For Central and Eastern Europe, this statement is likely to be particularly important, because it commits sufficient financial resources to the International Monetary Fund (IMF) and other international financial institutions so that these institutions can provide Central and Eastern European countries with the necessary funding to stabilize their international finance.

Several direct consequences should result from the statement. First, the sheer availability of such a large amount of international emergency finance is likely to impede capital flight from countries in good financial shape. Even these countries, notably Poland and the Czech Republic, have suffered from capital outflows that have only been dictated by panic. That fear is now likely to calm down, after which capital outflows should recede.

Second, as a consequence of reduced or reversed capital outflows, the freely floating currencies throughout Central and Eastern Europe, which have fallen sharply, are likely to recover.

Third, the declared greater availability of public trade finance will most likely act as a catalyst and stimulate the supply of private trade finance as well. The export-dependent countries that have suffered the most, notably East Asia and Eastern Europe, are likely to recover faster thanks to returning exports.

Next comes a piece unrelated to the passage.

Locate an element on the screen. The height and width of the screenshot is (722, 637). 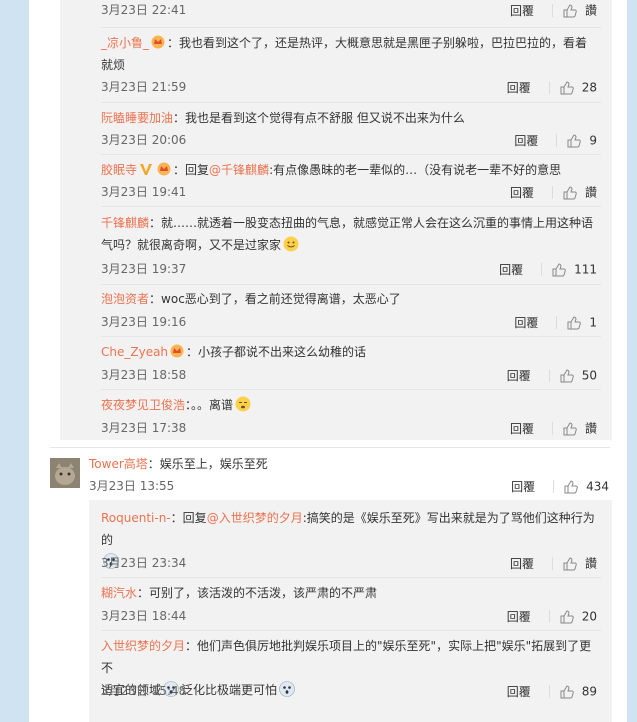
comment-item: 胶眠寺 ：回复@千锋麒麟:有点像愚昧的老一辈似的…（没有说老一辈不好的意思 is located at coordinates (332, 170).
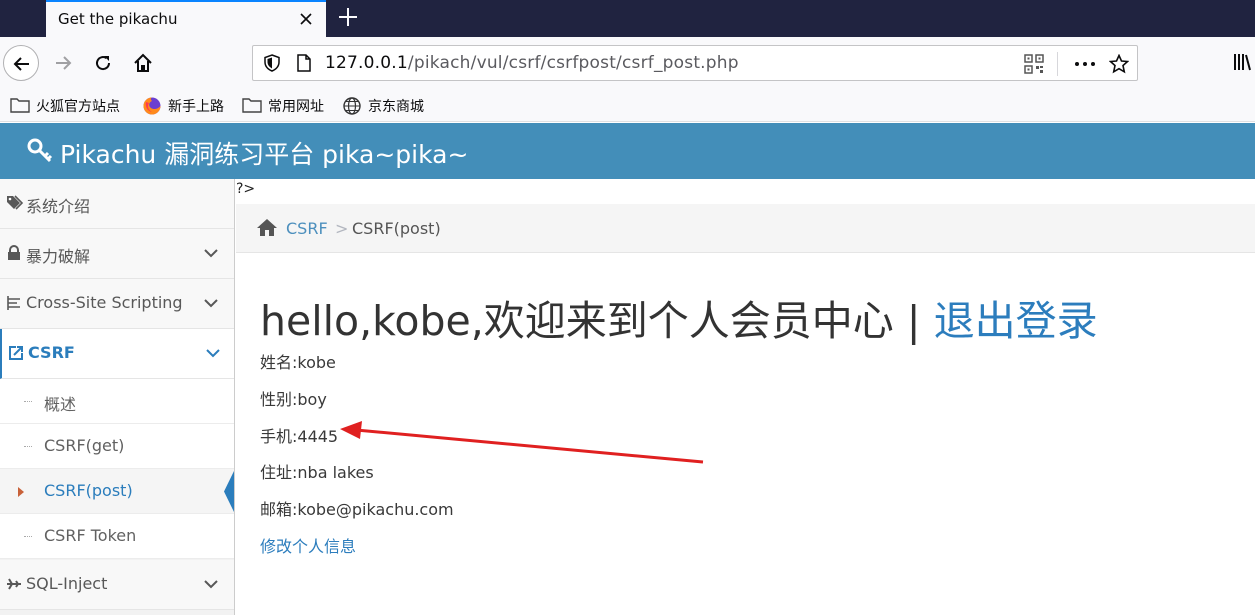 Image resolution: width=1255 pixels, height=615 pixels. Describe the element at coordinates (14, 303) in the screenshot. I see `list-icon` at that location.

Fourth, all these measures as well as direct bank restructuring and recapitalization are likely to greatly improve the situation of the banks in Central and Eastern Europe. When the currencies fall less or recover, their foreign indebtedness will be less troublesome, and their currency loans to their population and to companies will not so easily deteriorate into nonperforming loans.

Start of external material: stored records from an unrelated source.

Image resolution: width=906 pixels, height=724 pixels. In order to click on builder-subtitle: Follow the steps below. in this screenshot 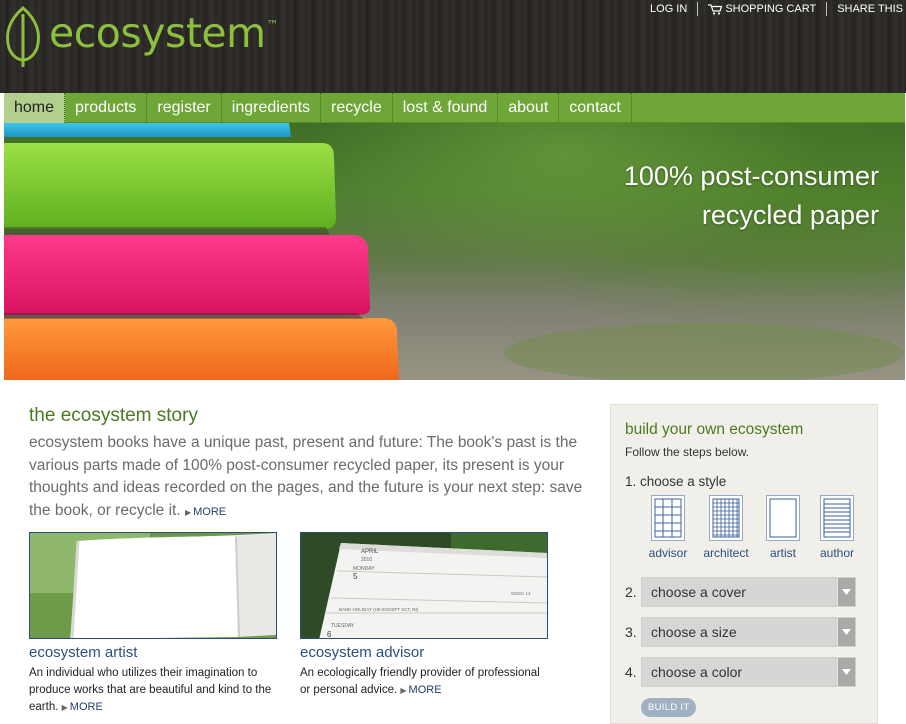, I will do `click(688, 452)`.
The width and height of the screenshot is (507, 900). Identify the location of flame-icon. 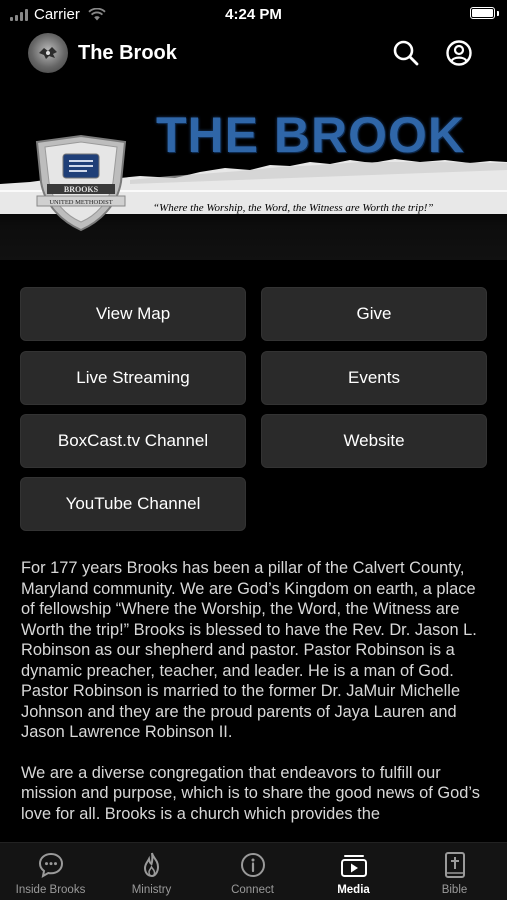
(151, 865).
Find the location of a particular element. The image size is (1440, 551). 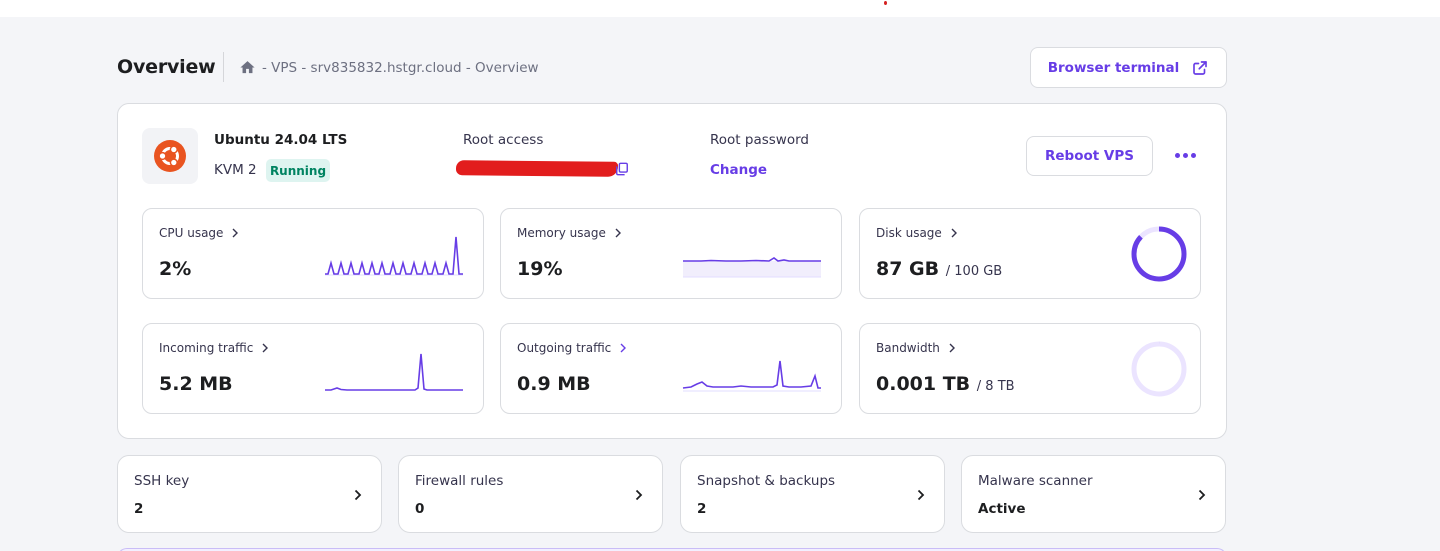

snapshot-backups-title: Snapshot & backups is located at coordinates (766, 481).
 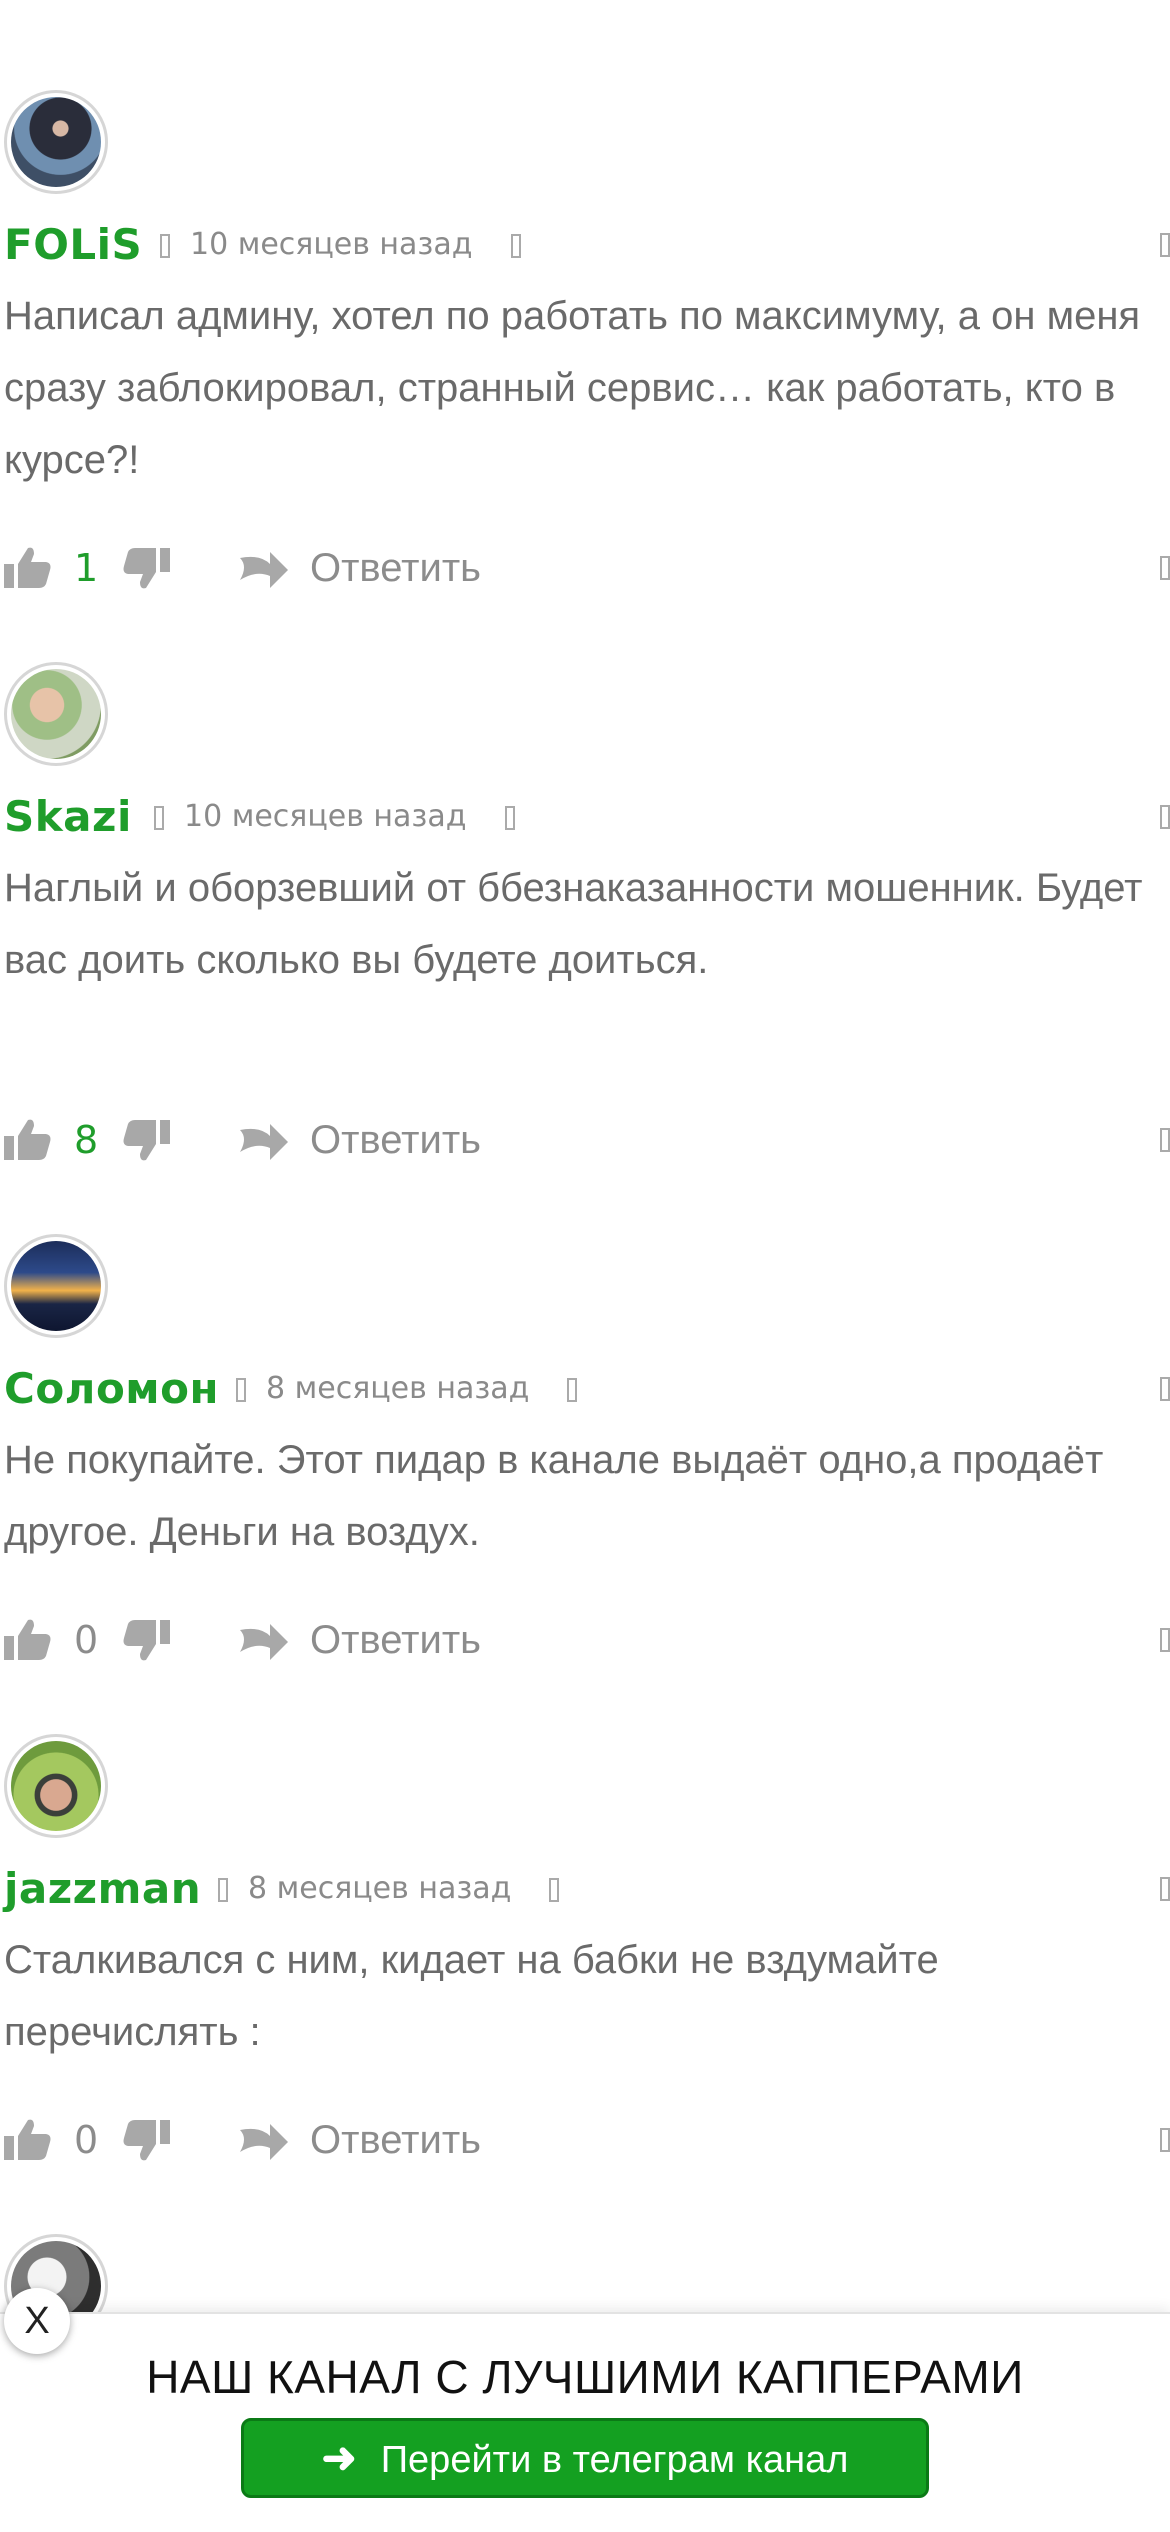 I want to click on comment-author: Соломон, so click(x=112, y=1389).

Fifth, with the availability of the vast amount of new IMF funding, many more countries that may need an IMF program are likely to opt for one. The stigma of IMF programs, which is already very limited in the region, may further wither. The credible availability of such large funds is likely to help stabilize the whole region.

Sixth, the critical weak link in the whole European economy has been the European banks greatly exposed to loans to their subsidiaries in Eastern Europe. Now, the acute danger to these banks posed primarily by collapsing local currencies is likely to move to the past. This is a great achievement for the whole of Europe.

The overall consequence of the London summit for Central and Eastern Europe should thus be a more rapid return to financial stability and economic growth. Rarely has an international meeting appeared so important and successful immediately after its conclusion. If this analysis is correct, the instant market responses should be that relatively strong Eastern European currencies rise, that sovereign bond prices surge, and that stock markets soar.